> **Problem to work on**
Nothing but the lines below between the line holding "Je refuse [button] (1028, 1982)" and the line holding "Avril - Masque", inclusive, should appear in the answer, each set down exactly.
Start of Data listing
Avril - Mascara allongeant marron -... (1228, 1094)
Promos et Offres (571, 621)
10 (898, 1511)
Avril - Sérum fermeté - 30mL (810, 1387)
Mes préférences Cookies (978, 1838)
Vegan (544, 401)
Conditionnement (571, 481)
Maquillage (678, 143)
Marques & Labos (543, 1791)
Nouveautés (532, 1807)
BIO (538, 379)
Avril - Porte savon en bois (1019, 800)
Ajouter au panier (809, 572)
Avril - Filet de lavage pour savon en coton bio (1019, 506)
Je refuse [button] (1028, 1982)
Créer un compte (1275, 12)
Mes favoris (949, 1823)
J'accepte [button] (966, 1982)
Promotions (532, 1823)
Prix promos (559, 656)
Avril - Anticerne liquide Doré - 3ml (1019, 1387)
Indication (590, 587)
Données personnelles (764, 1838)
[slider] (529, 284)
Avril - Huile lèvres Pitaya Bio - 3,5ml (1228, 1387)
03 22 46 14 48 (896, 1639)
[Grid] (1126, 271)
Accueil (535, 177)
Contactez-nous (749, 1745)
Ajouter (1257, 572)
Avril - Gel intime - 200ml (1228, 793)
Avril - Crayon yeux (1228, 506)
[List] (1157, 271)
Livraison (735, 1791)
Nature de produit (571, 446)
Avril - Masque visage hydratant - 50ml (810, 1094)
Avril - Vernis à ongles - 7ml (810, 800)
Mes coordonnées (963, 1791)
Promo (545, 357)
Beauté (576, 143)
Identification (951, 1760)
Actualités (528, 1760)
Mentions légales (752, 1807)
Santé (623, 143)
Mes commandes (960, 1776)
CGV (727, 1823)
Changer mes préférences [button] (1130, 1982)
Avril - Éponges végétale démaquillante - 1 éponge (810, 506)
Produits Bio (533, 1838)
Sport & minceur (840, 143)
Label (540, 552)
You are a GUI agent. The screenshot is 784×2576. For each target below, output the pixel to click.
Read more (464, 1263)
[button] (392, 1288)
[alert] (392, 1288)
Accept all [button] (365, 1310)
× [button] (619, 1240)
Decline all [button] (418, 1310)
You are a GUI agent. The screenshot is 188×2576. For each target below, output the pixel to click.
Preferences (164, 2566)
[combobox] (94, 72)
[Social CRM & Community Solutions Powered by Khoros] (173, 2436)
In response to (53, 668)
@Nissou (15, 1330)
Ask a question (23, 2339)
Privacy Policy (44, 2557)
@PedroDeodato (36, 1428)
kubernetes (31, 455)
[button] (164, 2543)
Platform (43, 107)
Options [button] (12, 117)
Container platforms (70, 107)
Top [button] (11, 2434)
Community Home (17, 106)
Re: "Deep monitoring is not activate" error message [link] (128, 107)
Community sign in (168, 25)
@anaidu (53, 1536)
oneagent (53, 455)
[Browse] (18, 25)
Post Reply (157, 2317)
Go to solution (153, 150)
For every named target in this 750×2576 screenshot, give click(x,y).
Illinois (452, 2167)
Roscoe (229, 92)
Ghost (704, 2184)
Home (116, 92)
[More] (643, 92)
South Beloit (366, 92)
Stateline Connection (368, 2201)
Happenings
End of Data listing
> **Answer space**
Je refuse [button] (1028, 1982)
Créer un compte (1275, 12)
Mes favoris (949, 1823)
J'accepte [button] (966, 1982)
Promotions (532, 1823)
Prix promos (559, 656)
Avril - Anticerne liquide Doré - 3ml (1019, 1387)
Indication (590, 587)
Données personnelles (764, 1838)
[slider] (529, 284)
Avril - Huile lèvres Pitaya Bio - 3,5ml (1228, 1387)
03 22 46 14 48 (896, 1639)
[Grid] (1126, 271)
Accueil (535, 177)
Contactez-nous (749, 1745)
Ajouter (1257, 572)
Avril - Gel intime - 200ml (1228, 793)
Avril - Crayon yeux (1228, 506)
[List] (1157, 271)
Livraison (735, 1791)
Nature de produit (571, 446)
Avril - Masque visage hydratant - 50ml (810, 1094)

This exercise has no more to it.